[Math] A ring with few invertible elements


Let $A$ be a ring with $0 \neq 1 $, which has $2^n-1$ invertible elements and less non-invertible elements. Prove that $A$ is a field.

Best Answer

Step 1: The characteristic of $A$ is $2$

(Credit for this observation goes to Jyrki Lahtonen)

The mapping $x\mapsto -x$ is an involution on $A^\times$. Since $\lvert A^\times\rvert = 2^n - 1$ is odd, it has a fixed point. So $a = -a$ for an $a\in A^\times$. Multiplication with $a^{-1}$ yields $1 = -1$.

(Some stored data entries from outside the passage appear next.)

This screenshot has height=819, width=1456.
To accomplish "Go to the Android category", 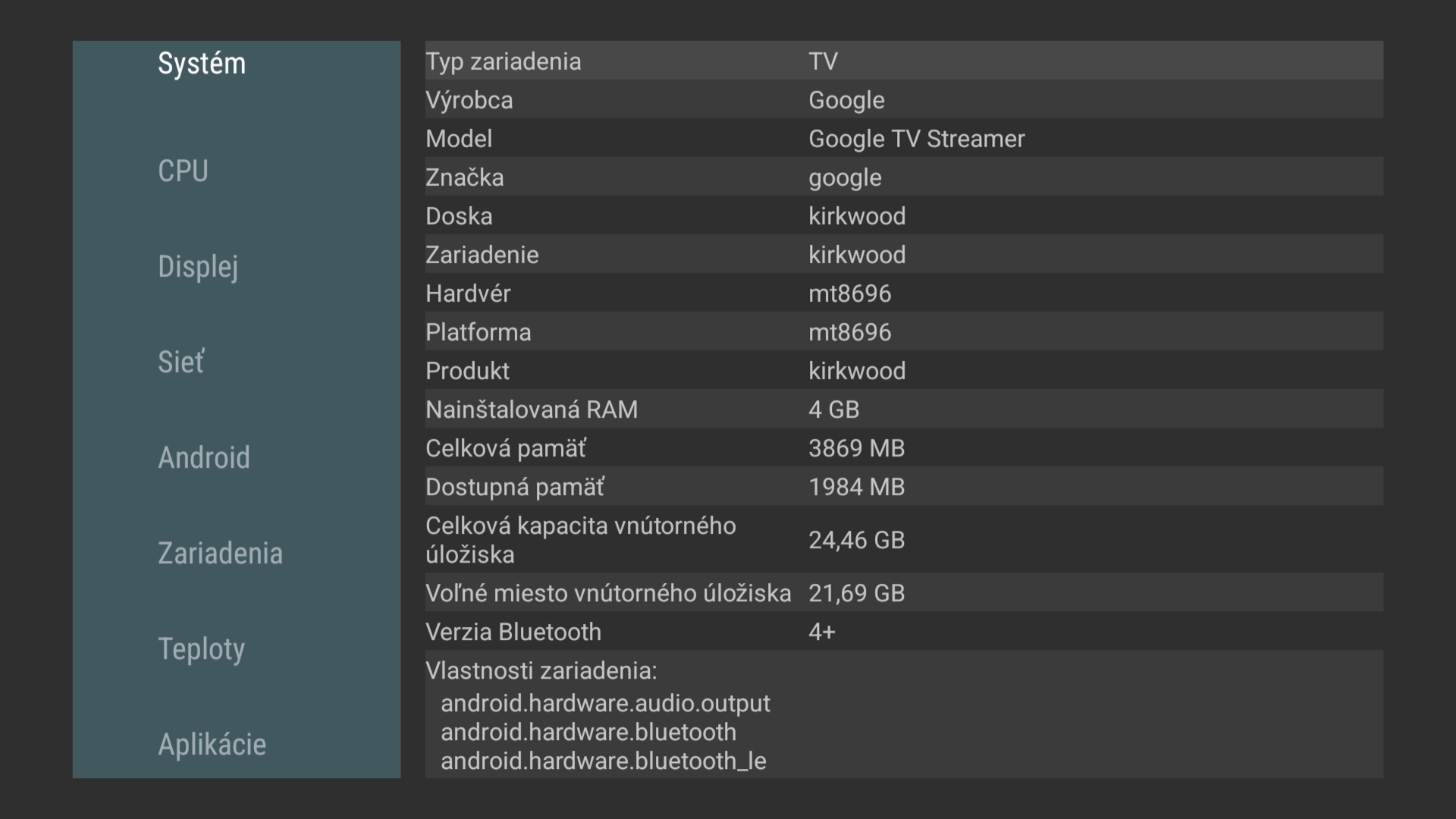I will coord(203,458).
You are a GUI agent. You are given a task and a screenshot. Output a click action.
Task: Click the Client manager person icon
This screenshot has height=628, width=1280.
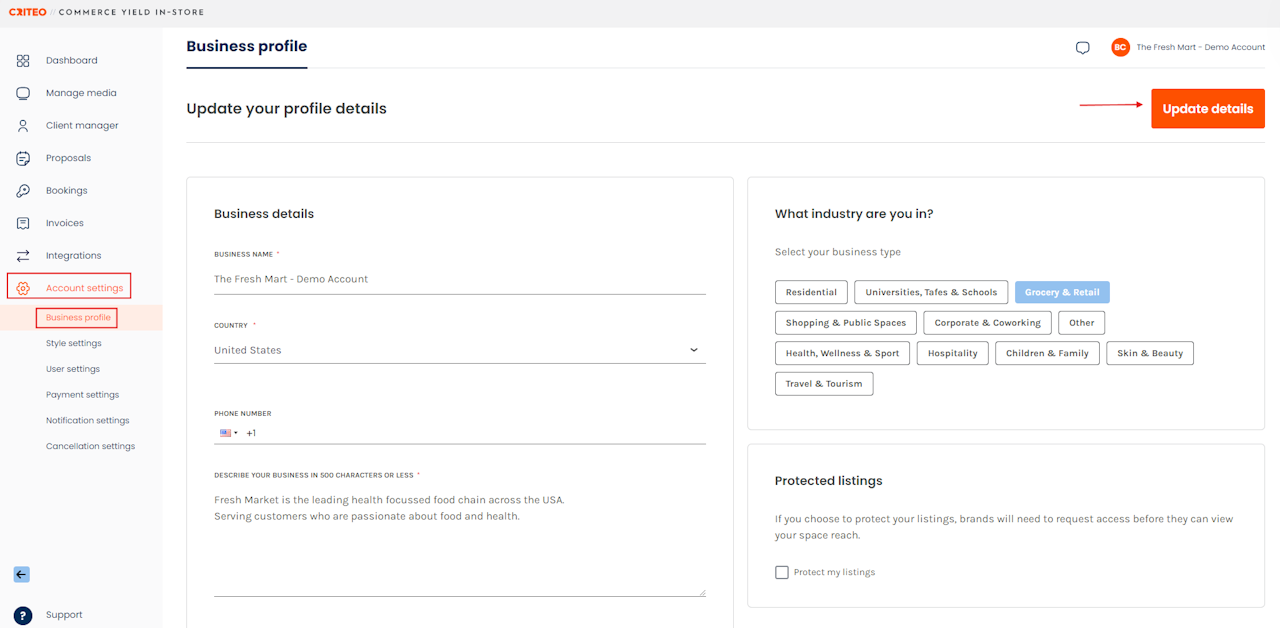tap(23, 126)
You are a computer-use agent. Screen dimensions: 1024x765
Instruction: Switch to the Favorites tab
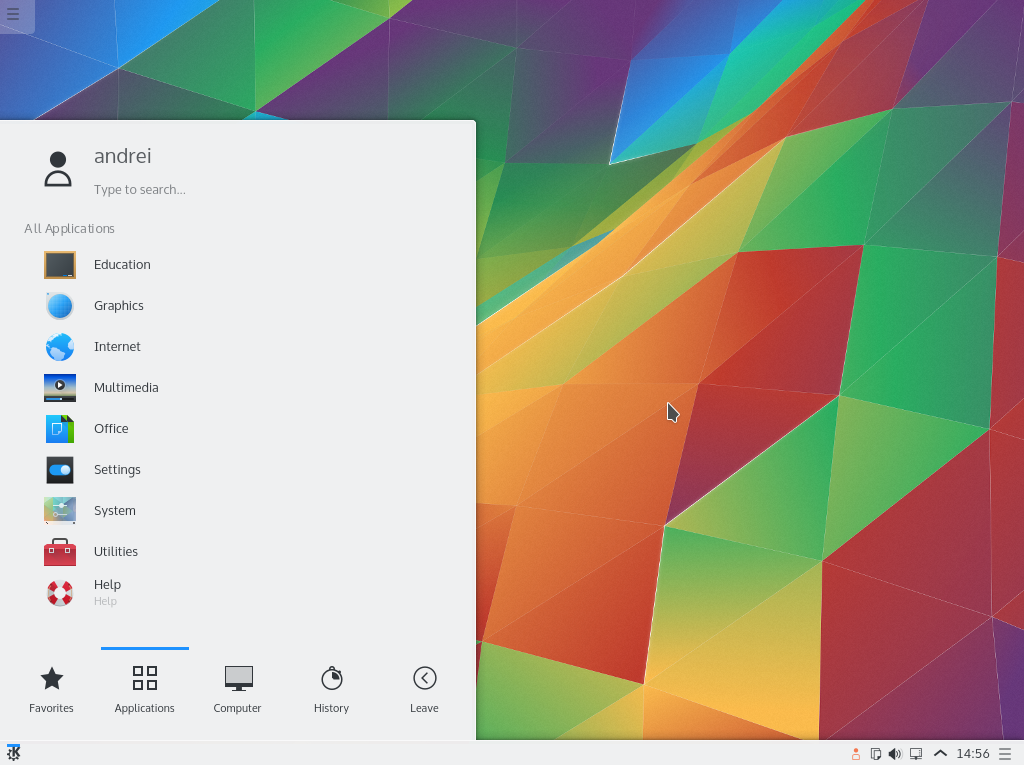coord(51,687)
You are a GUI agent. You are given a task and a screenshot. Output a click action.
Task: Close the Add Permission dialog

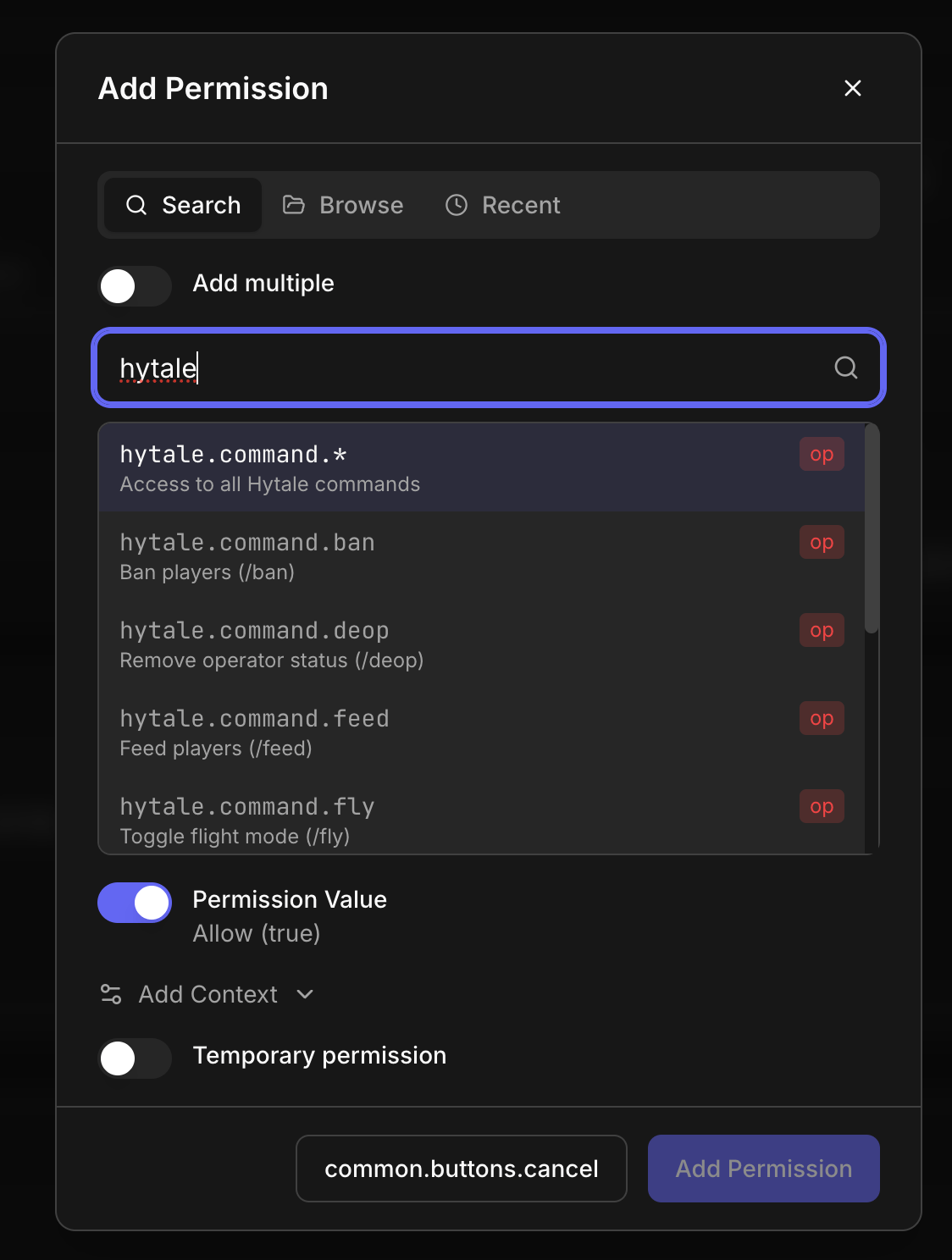click(853, 88)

Step 2: $\lvert A\rvert = 2^n$

From the preconditions on $A$ we know $$2^n - 1 < \lvert A \rvert < 2(2^n - 1) = 2^{n+1} - 2.$$ By step 1, the additive group of $A$ is a $2$-group, so $\lvert A\rvert$ is a power of $2$. The only remaining possibility is $\lvert A\rvert = 2^n$.

Step 3: $A$ is a field

From step 2 and $\lvert A^\times\rvert = 2^n - 1$, we know that all non-zero elements of $A$ are invertible. Hence $A$ is a finite skew-field. Now by Wedderburn's little theorem, $A$ is a field.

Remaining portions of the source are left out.